(Saved entries)
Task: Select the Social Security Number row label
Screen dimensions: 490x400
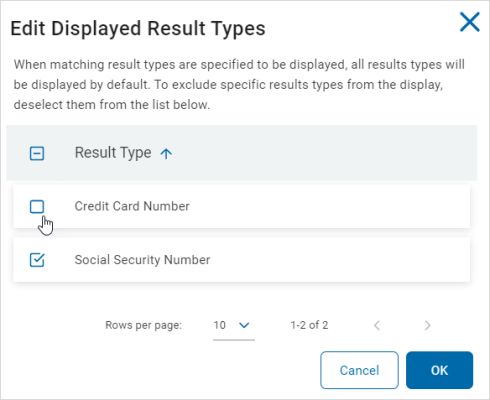Action: pos(142,260)
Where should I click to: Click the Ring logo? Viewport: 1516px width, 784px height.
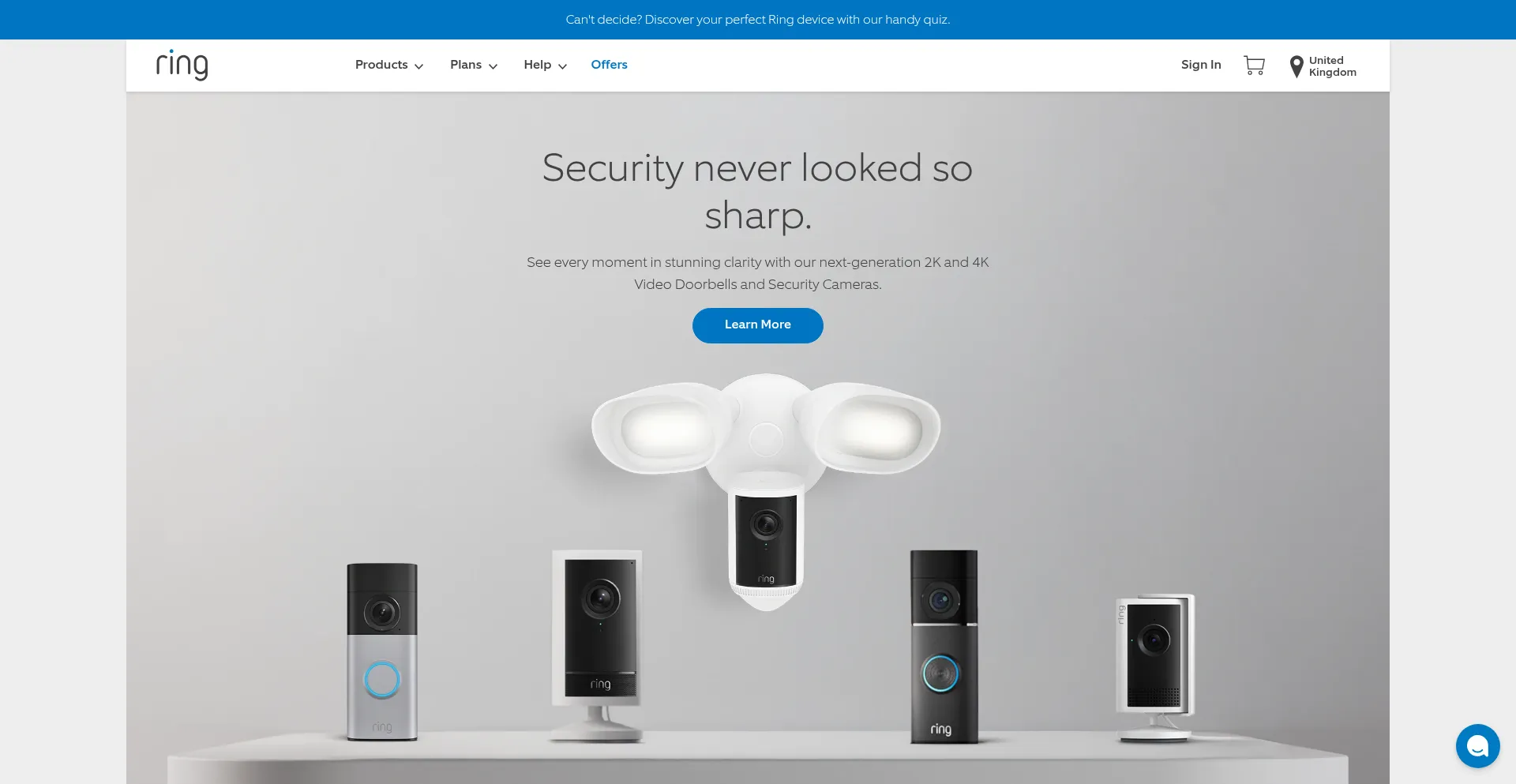click(x=182, y=65)
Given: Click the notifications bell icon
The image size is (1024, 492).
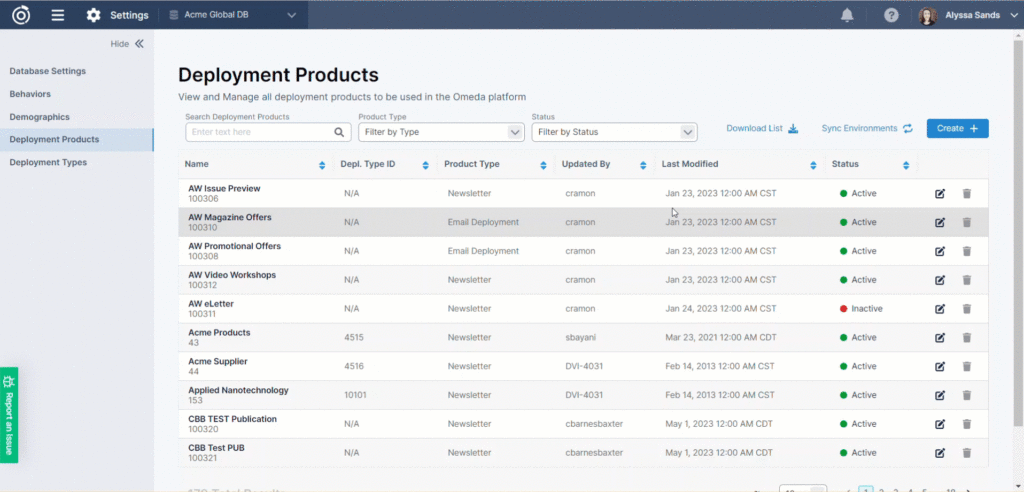Looking at the screenshot, I should click(847, 15).
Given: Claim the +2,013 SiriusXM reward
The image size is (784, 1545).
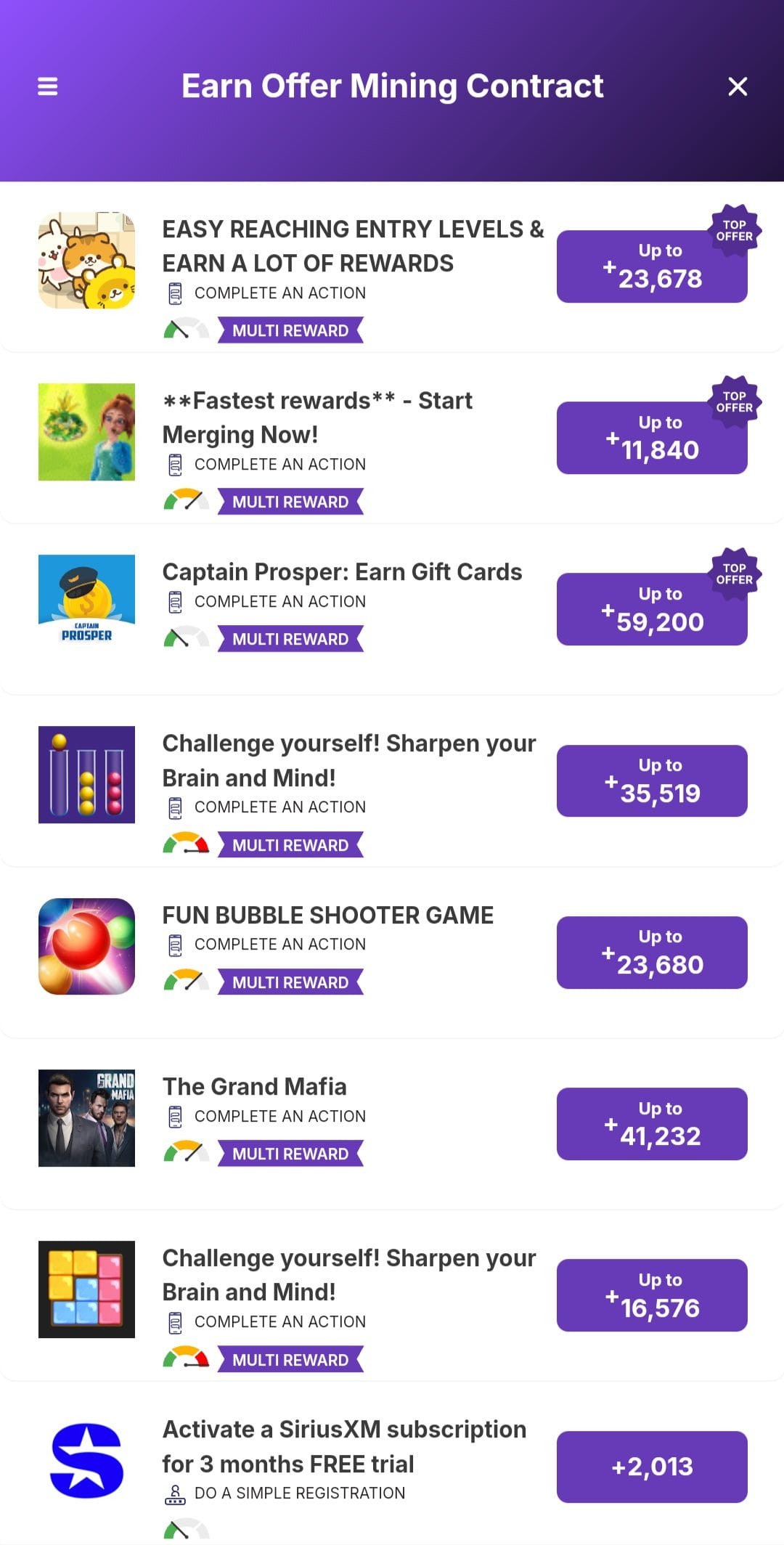Looking at the screenshot, I should (652, 1467).
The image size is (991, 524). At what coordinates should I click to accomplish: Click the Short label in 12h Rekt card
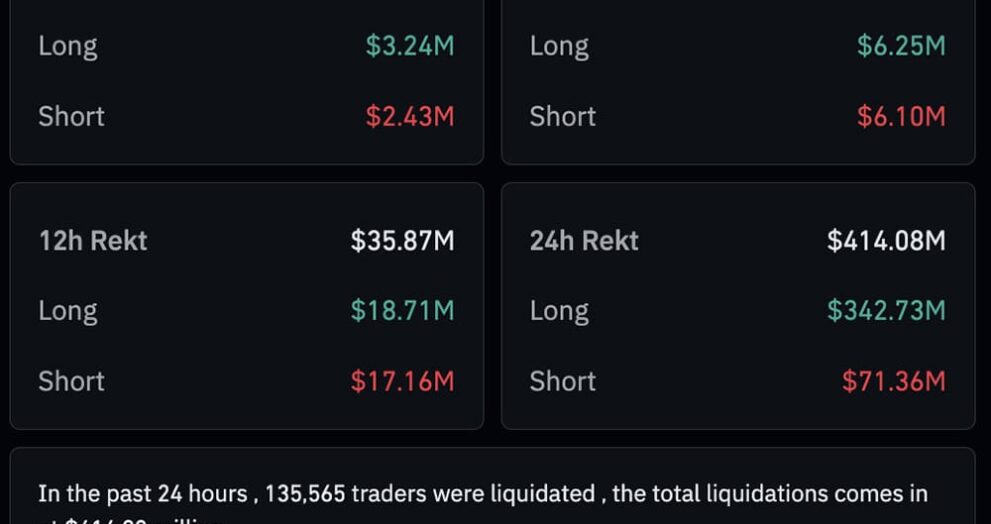tap(71, 381)
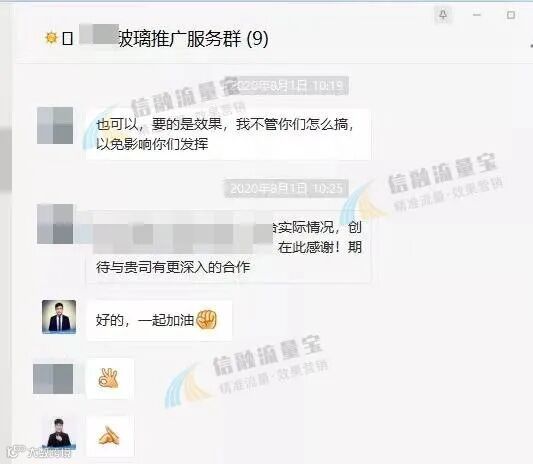
Task: Maximize the chat window
Action: pyautogui.click(x=511, y=15)
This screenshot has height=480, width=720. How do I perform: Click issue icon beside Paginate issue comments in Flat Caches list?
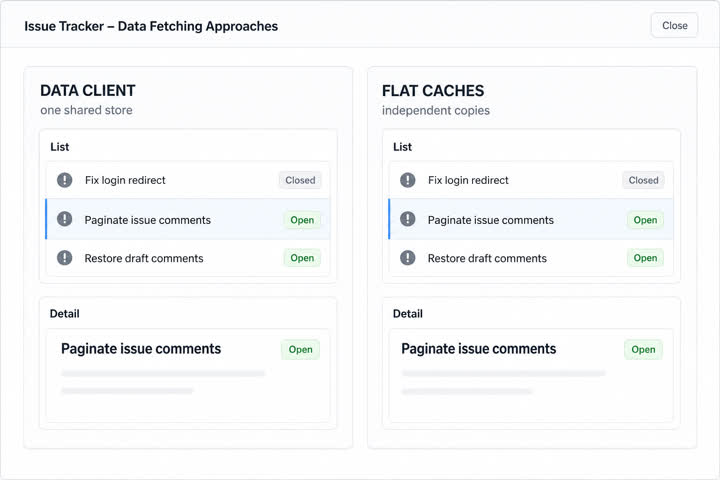coord(407,219)
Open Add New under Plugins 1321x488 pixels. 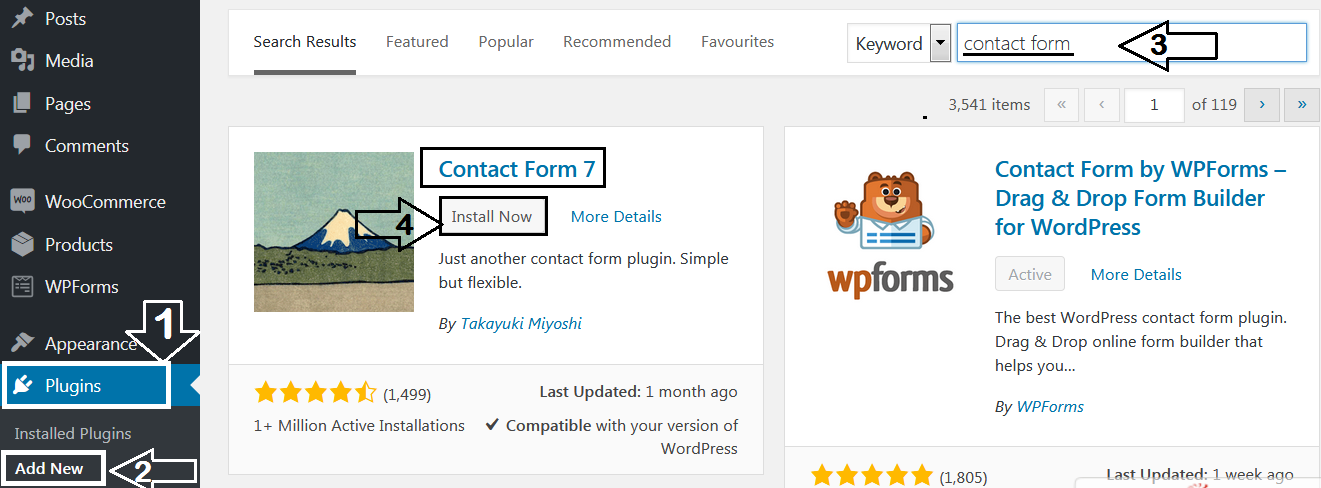(x=50, y=468)
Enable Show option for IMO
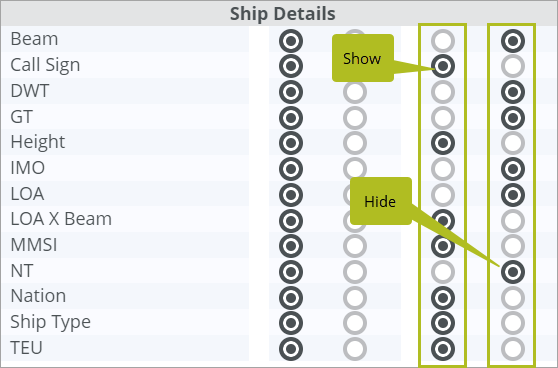558x368 pixels. point(443,169)
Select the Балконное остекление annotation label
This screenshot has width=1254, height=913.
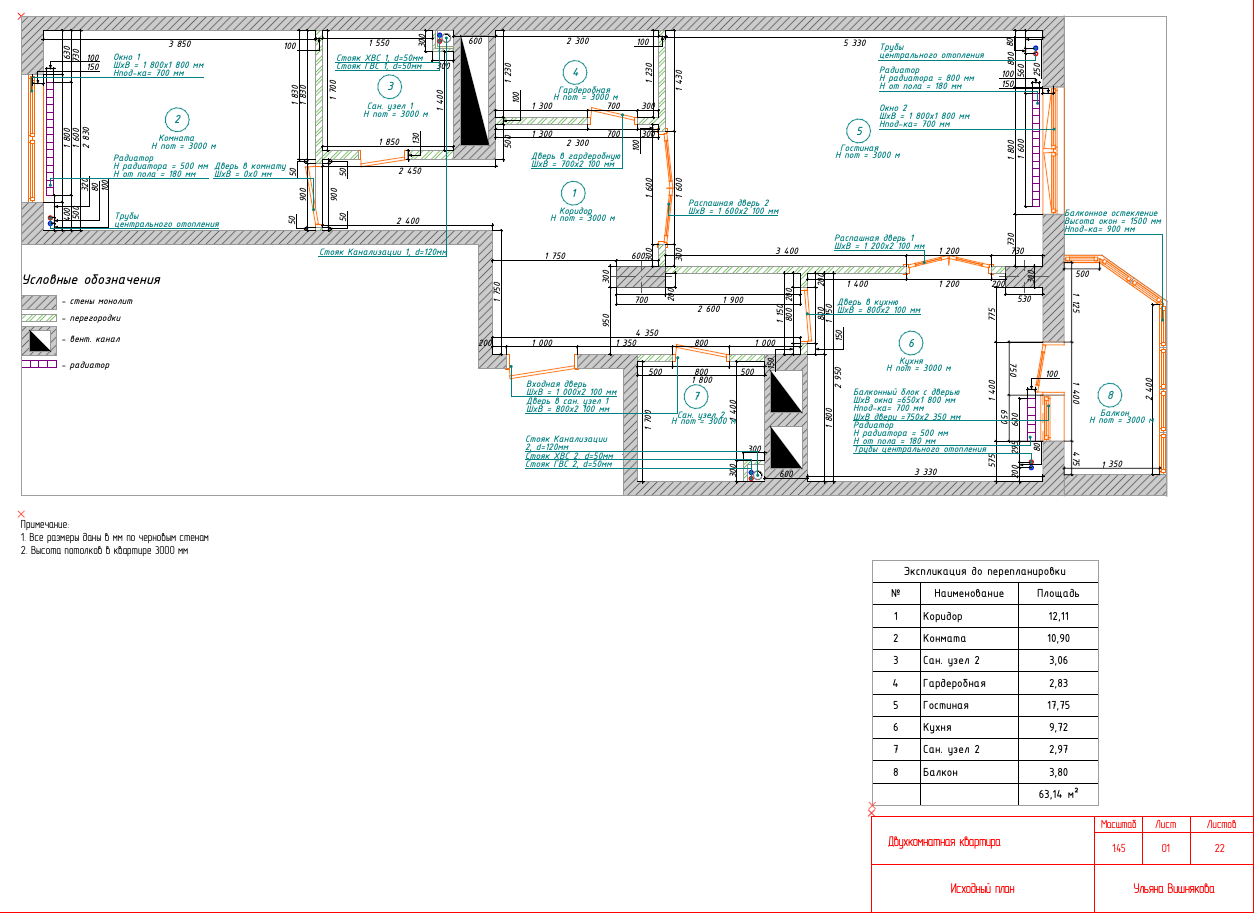pyautogui.click(x=1111, y=213)
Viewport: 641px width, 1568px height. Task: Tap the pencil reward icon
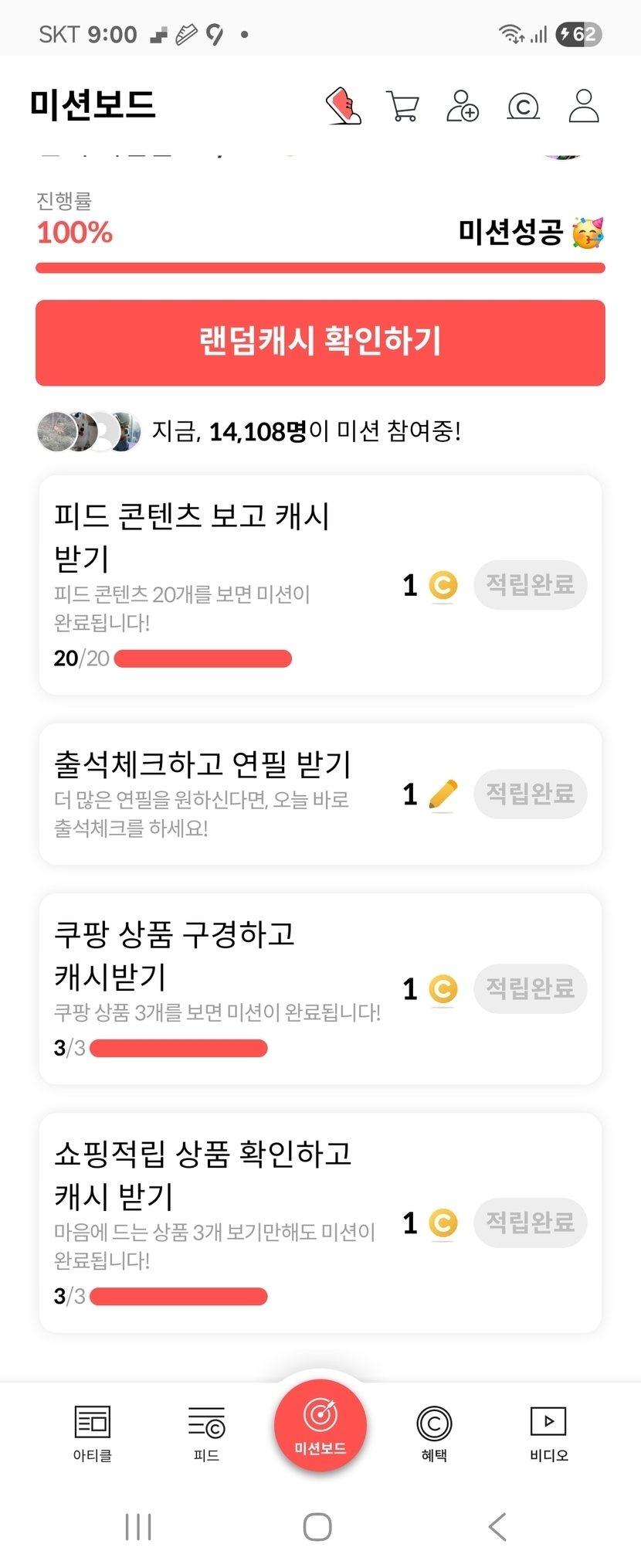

Work instructions: Each line above that contains the string "Select" should be copied.

Output below:
Task: Select the Social Security Number row label
Select the Балконное остекление annotation label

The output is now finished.